Will we pay for Facebook and Instagram? This is what Meta is planning

Can you imagine paying fees to use the Facebook and Instagram applications on your phone or computer, without ads?

This is what Meta plans to do with its European users in the event that the European Union does not agree to allow the company to use their digital activity to display personalized ads to users without first obtaining user consent, which would put its main source of revenue at risk.

Meta officials detailed the plan in meetings held last September with privacy regulators in Ireland and digital competition regulators in Brussels.

The plan has been shared with other EU privacy regulators to get their input as well, according to an exclusive Wall Street Journal report.

Do not subscribe to advertisements

Meta told regulators that it hopes to roll out the plan, which it calls SNA, or opt-out of ads, in the coming months to European users.

According to insiders, the proposal offers users a clear choice: continue accessing Instagram and Facebook for free, but with personalized ads, or opt for ad-free versions of the services at a cost.

According to sources familiar with the matter, Meta has reportedly informed regulators of its pricing plan. Users would be charged approximately 10 euros per month, which is roughly equivalent to $10.50, to access the two apps on a computer. Additionally, each additional linked account would incur a fee of about 6 euros.

On mobile devices, the price will jump to approximately 13 euros per month because Meta will take into account the commissions charged by the Apple and Google app stores on in-app payments.

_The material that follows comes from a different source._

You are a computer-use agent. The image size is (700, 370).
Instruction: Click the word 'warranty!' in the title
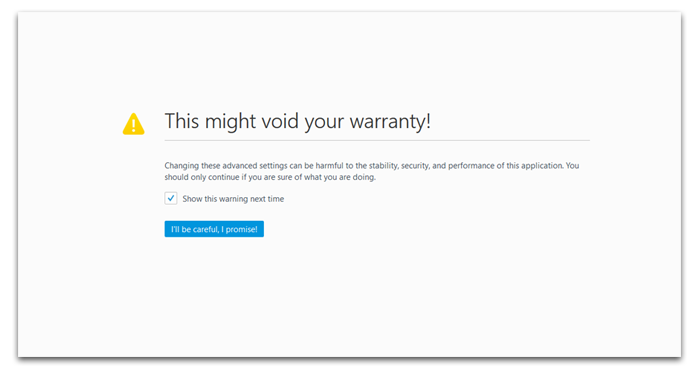[390, 121]
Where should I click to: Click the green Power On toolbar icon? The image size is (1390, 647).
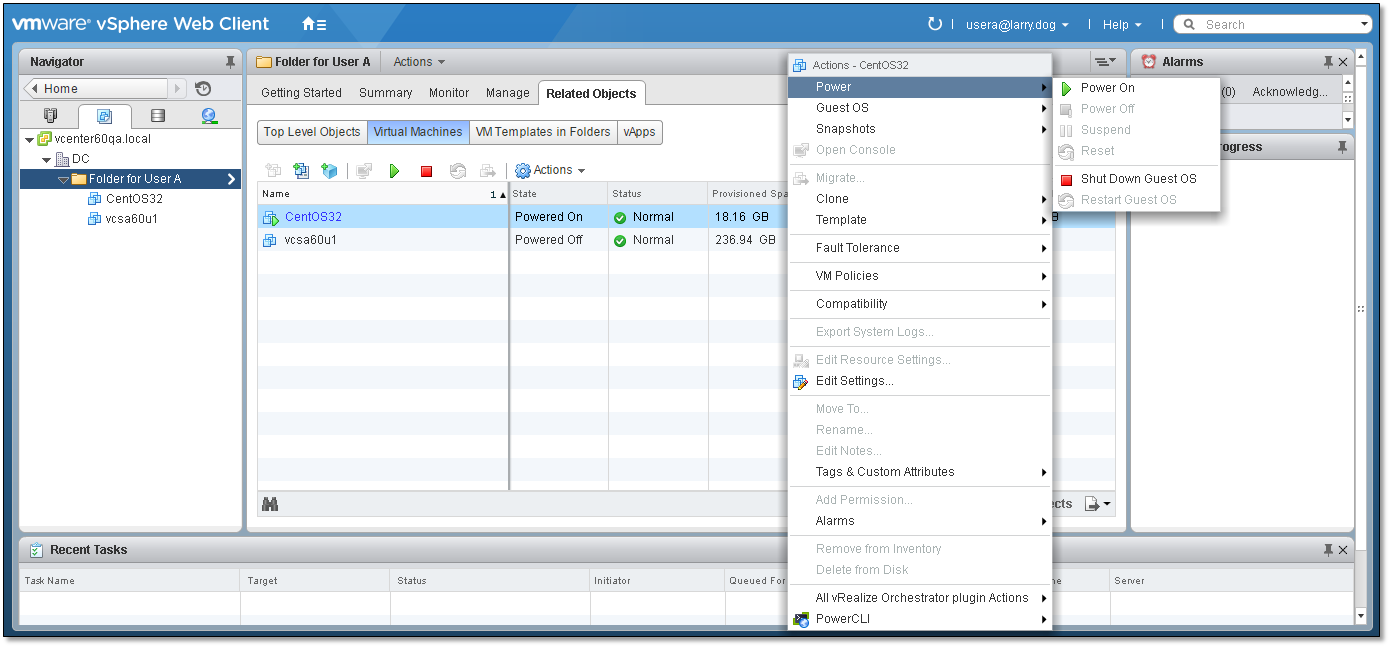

Meta estimates that it will have 258 million monthly Facebook users and 257 million Instagram users for the first half of the year in the European Union, according to data it publishes under the bloc’s content moderation law. The company said in a US securities filing that it had 3.88 billion monthly active people on its applications as of last June 30.

EU rules

It also pushed for the subscription service by tightening enforcement of European Union rules, and a July decision by the bloc’s top court ruled that Meta would need approval for certain types of targeted advertising based on users’ online activity.

This led to Irish privacy regulators telling Meta that it had to change its practices.

While Meta pointed to a paragraph in the European Union Court decision issued in July that states that social media companies can impose “reasonable fees” on users who refuse to allow their data to be used for certain purposes of targeting ads, saying that this opens the door to Subscription service.